Bint El Sudan

Installation, 2019-2021 

 

Eric Ernest Burges, 1891-1977.

Bint El Sudan

 Installation ,Casa Árabe, Madrid 2019 

   The story of Bint El Sudan perfume starts in 1919 when a group of 14 merchants approached a British salesman with W.J. Bush & Co named Eric Ernest Burgess in Khartoum. These merchants brought with them a large selection of exotic essences, including jasmine, lilac, lily of the valley, musk, and amber.  They wanted to have these ingredients made into an oil-based perfume that went along with their own local identity. Burgess delivered the vials to the W.J. Bush & Co. laboratories in London, where they were blended into a fragrance, with some substitutions being made to enable a sensible price point to be achieved.

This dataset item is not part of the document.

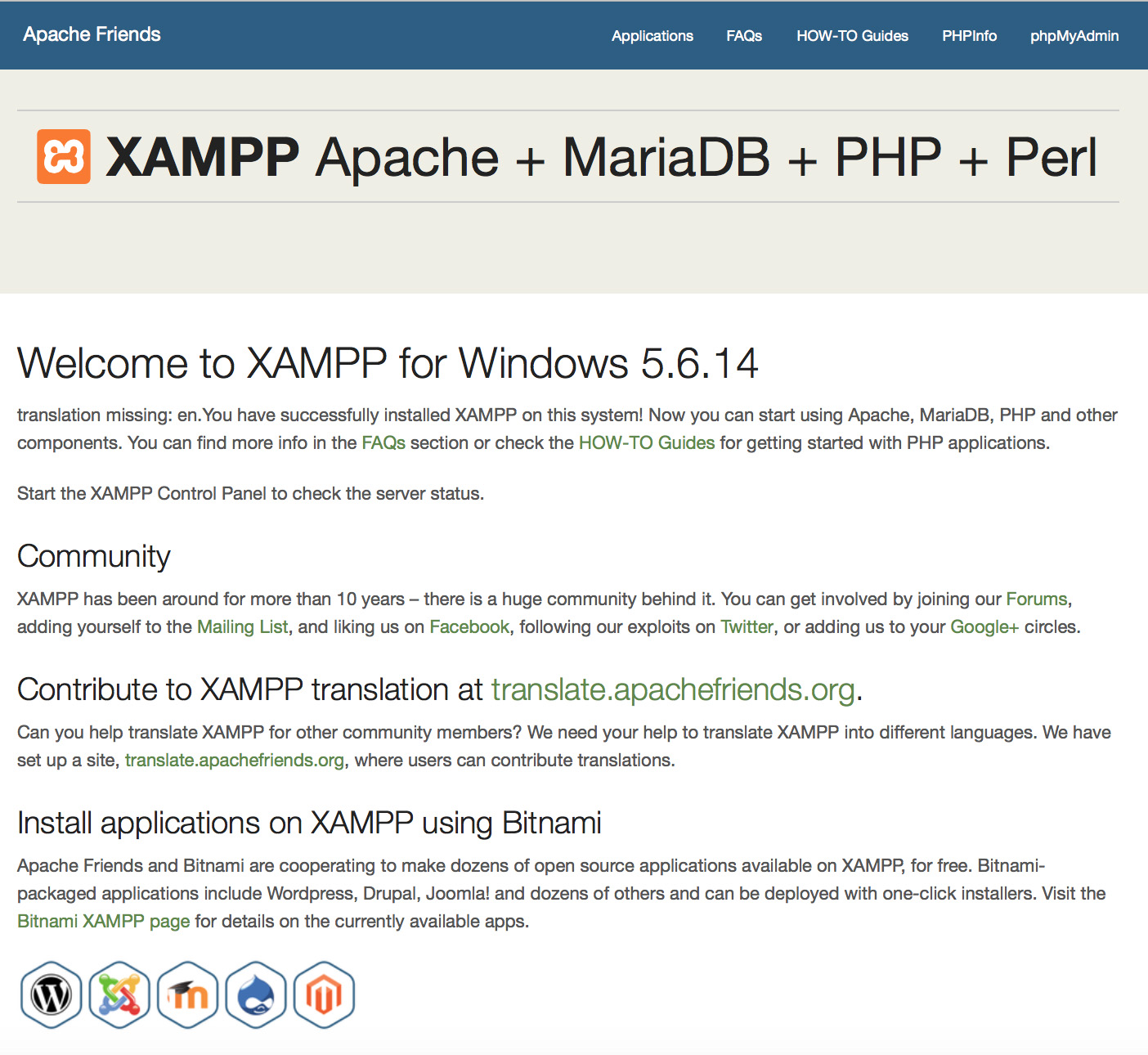Screen dimensions: 1148x1055
Task: Visit the Bitnami XAMPP page link
Action: coord(103,921)
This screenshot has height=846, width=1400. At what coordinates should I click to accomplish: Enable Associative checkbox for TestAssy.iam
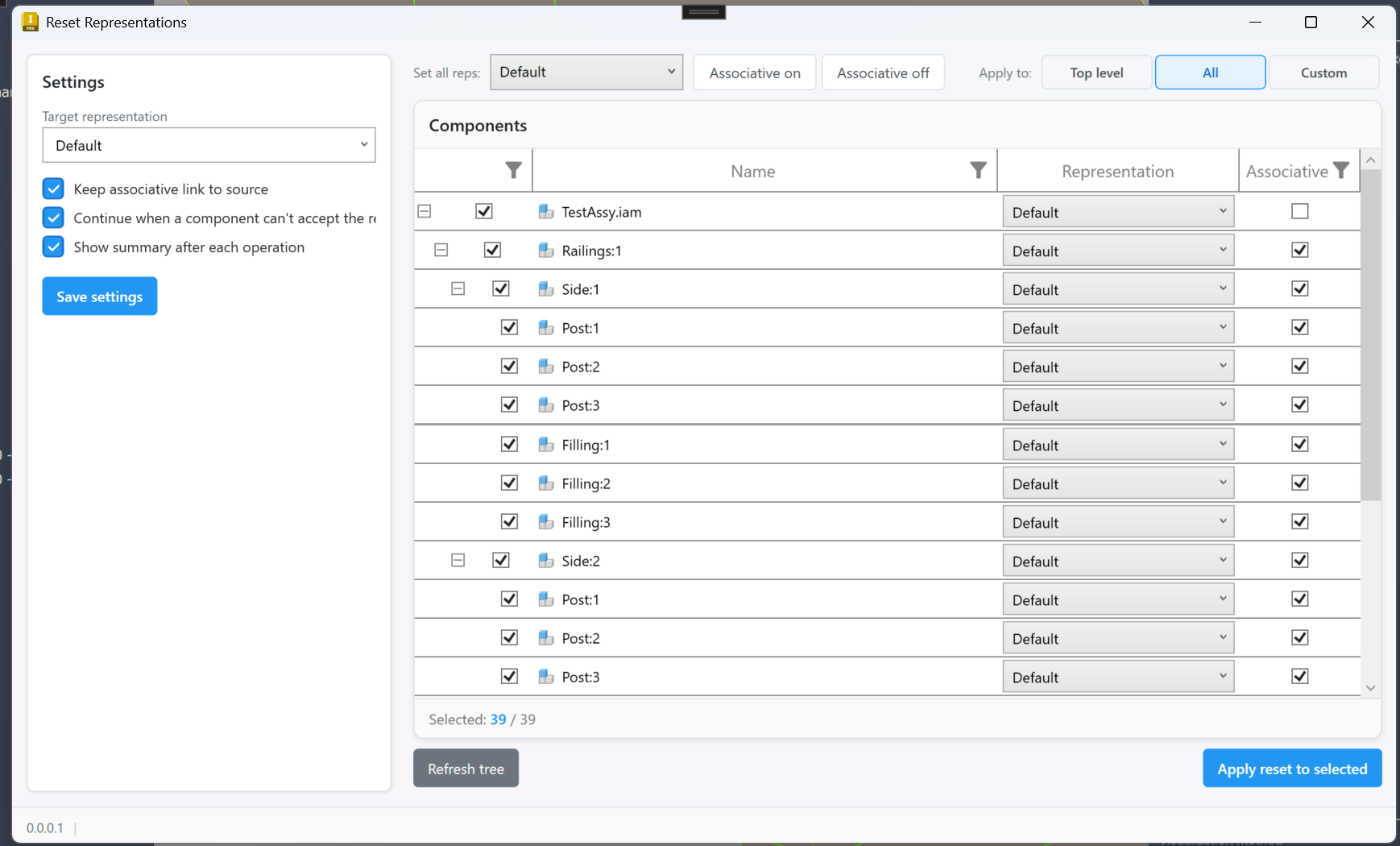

Introduced in 1920, Bint El Sudan became an amazing hit with its fame spreading across East, West, and South Africa via trade caravans, and traders reportedly began using Bint El Sudan bottles as a form of currency. 

 Bint El Sudan “Daughter of Sudan”, refers to the young woman on the perfume label, an image from a photograph “The three princesses” taken by Eric Burgess himself in Sudan.

Ebony magazine, U.S.A, April 1974

  Bint El Sudan grew ever more popular in Africa, and factories were opened in Kenya and Nigeria.

The fragrance was used widely used at weddings and spiritual rituals especially after the wave of African revolution, national independence, and modernization in the 1960s.

By the 1970s, an estimated 12 million bottles of the perfume were produced every year, making it the world’s bestselling non-alcohol-based perfume, even gaining a reputation as the “Chanel No. 5 of Africa.”

In the United States, it was marketed for the African diaspora as a fragrance from the Motherland.

Formal Sudanese president Omar Al-Bashir, April 2017.
Blue Nile TV anchor Rasha Al Rashed, April 2016.

Following the 1989 coup in Sudan, the Islamist regime led by Omar Hassan al-Bashir launched a propaganda campaign based on skin color/tone with the aim of Arabizing Sudanese identity.

This campaign positioned women with fairer skin and European features above darker women.

In 2017 Sudan imported 1.3 billion Euro’s worth of skin whitening products, and 70% of Sudanese women use skin whitening products.

In that changed atmosphere, the Bint el Sudan label became decidedly politically incorrect, and she became fully clothed and white-skinned, in what was part of the discriminatory Arabization project against Sudanese racial and cultural identity.

Alaa Salah image went viral as a symbol of the Sudanese Revolution, AFP April 2019.

In December 2018, the third wave of the Sudanese Revolution began against Al Bashir’s regime. As it started to garner support and gain momentum from all Sudanese ethnic groups, demands were made for a culturally pluralist state not in thrall to the homogeneity and forced assimilation of Arab ideology and culture.